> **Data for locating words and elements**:
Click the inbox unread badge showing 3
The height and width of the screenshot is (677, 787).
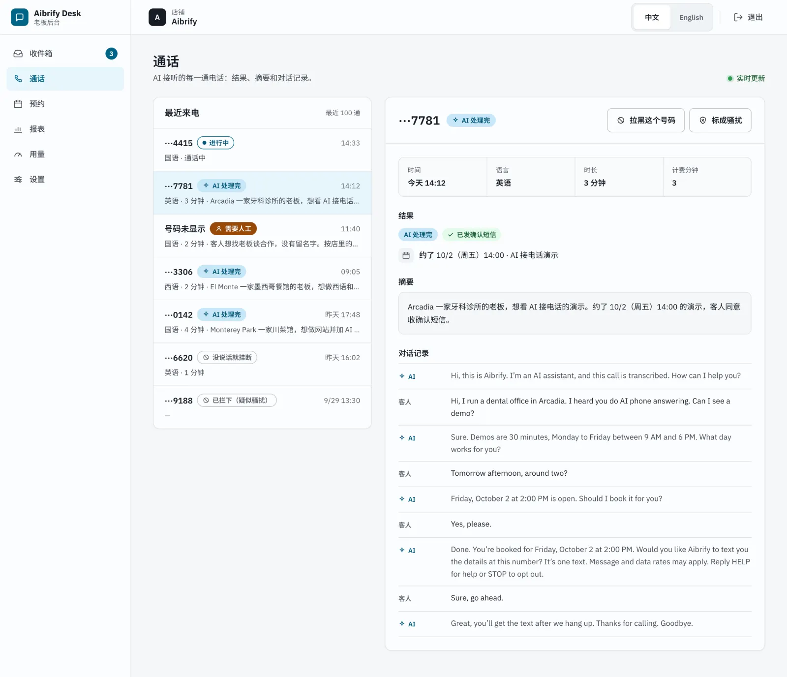[112, 54]
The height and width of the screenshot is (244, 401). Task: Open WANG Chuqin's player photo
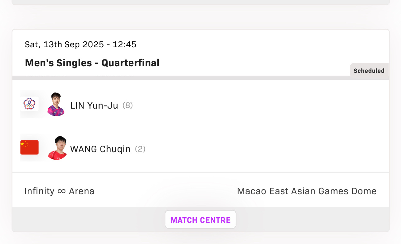tap(57, 148)
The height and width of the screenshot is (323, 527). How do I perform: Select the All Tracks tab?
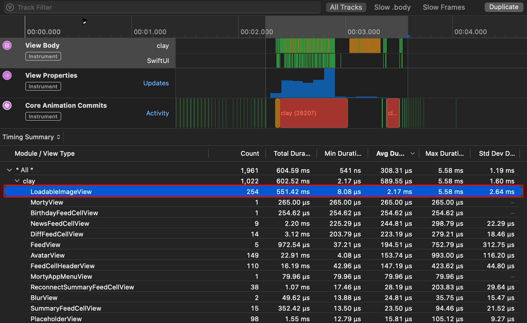(346, 7)
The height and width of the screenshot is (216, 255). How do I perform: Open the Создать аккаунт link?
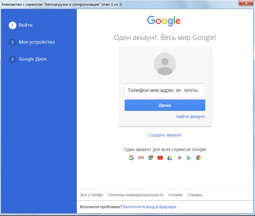[x=165, y=135]
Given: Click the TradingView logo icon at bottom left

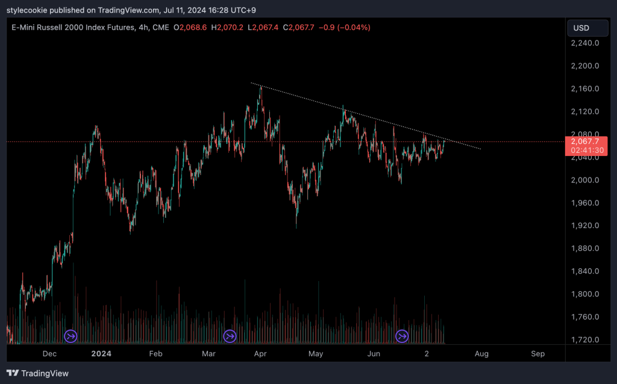Looking at the screenshot, I should click(12, 373).
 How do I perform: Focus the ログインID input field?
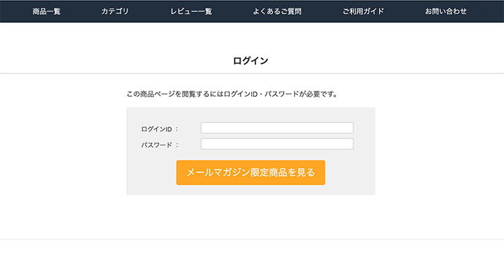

> **Brief**: Reproduce every line of the material above word for word, omitting the pictures.

> **Complete output**:
Click the inbox unread badge showing 3
The height and width of the screenshot is (677, 787).
[112, 54]
The height and width of the screenshot is (244, 401). Task: Open WANG Chuqin's player photo
tap(57, 148)
The height and width of the screenshot is (323, 527). How do I perform: Select the All Tracks tab?
(346, 7)
The height and width of the screenshot is (216, 255). How do I perform: Open the Создать аккаунт link?
[x=165, y=135]
Given: Click the TradingView logo icon at bottom left

Looking at the screenshot, I should click(12, 373).
 How do I perform: Focus the ログインID input field?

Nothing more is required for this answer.